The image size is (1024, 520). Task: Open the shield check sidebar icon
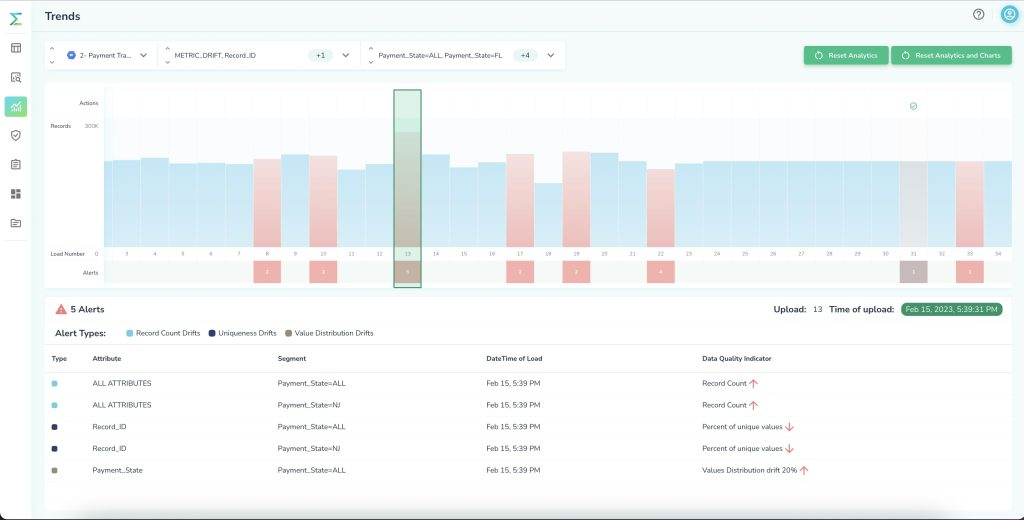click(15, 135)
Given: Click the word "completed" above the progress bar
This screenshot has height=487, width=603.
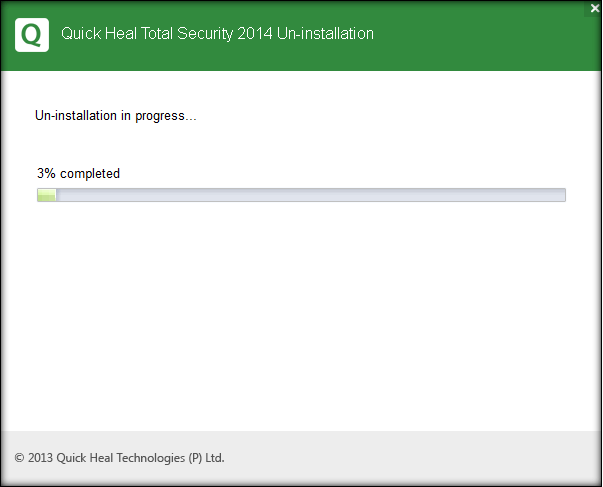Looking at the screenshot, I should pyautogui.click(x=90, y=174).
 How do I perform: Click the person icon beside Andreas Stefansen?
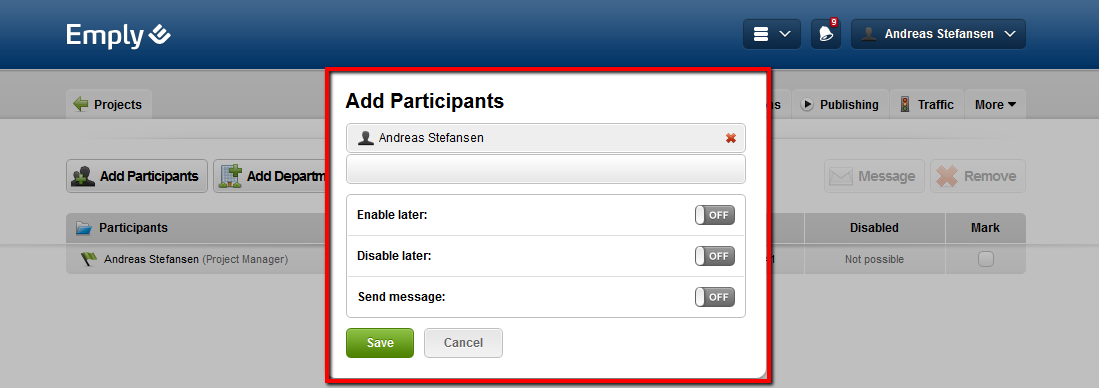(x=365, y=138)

Work order -> Transcribe the listing word for word, but keep its pictures out of the copy.

Answer to this problem ->
The image size is (1024, 520). Task: Open the shield check sidebar icon
click(15, 135)
Given: Click the word "completed" above the progress bar
This screenshot has height=487, width=603.
Looking at the screenshot, I should pyautogui.click(x=90, y=174).
 How do I perform: Click the person icon beside Andreas Stefansen?
(x=365, y=138)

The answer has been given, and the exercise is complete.